_PROBLEM REQUIREMENTS_
List as numbered lines everything from the line containing "Open Job Listings from the sidebar" down to the line containing "coord(362,392)", both included, leaving out any blank lines.

(Item-finding rows)
=-=-=

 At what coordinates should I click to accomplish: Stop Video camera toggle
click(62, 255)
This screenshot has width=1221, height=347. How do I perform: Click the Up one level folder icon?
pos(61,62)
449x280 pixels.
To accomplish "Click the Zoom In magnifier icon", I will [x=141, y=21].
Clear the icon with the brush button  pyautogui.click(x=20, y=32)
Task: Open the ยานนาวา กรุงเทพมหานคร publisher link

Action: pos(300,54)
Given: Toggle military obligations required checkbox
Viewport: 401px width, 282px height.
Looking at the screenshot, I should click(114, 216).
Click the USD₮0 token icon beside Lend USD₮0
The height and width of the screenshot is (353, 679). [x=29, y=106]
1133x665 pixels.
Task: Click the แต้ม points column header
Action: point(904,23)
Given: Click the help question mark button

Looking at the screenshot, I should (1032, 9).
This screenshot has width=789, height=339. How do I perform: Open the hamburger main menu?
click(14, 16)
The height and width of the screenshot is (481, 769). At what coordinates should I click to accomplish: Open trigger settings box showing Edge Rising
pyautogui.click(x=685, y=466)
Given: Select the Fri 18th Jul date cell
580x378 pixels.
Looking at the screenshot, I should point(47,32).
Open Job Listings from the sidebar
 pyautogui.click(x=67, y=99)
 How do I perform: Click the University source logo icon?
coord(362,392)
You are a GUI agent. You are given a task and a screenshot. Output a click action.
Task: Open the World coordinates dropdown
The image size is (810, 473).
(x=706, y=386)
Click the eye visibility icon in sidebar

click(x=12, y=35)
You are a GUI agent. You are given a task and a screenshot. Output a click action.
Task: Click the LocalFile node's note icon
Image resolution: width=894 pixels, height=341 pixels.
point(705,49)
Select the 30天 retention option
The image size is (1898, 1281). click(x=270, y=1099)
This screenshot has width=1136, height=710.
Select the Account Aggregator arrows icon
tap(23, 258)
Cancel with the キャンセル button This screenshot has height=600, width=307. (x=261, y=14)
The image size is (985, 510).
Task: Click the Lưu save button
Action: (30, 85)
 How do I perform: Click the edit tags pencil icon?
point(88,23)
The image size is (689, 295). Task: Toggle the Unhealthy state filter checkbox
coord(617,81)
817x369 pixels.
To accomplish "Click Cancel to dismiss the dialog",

=-=-=

_ANSWER TO THIS PROBLEM_
1. Open Job Listings from the sidebar
2.  pyautogui.click(x=67, y=99)
3.  How do I perform: Click the University source logo icon?
4. coord(362,392)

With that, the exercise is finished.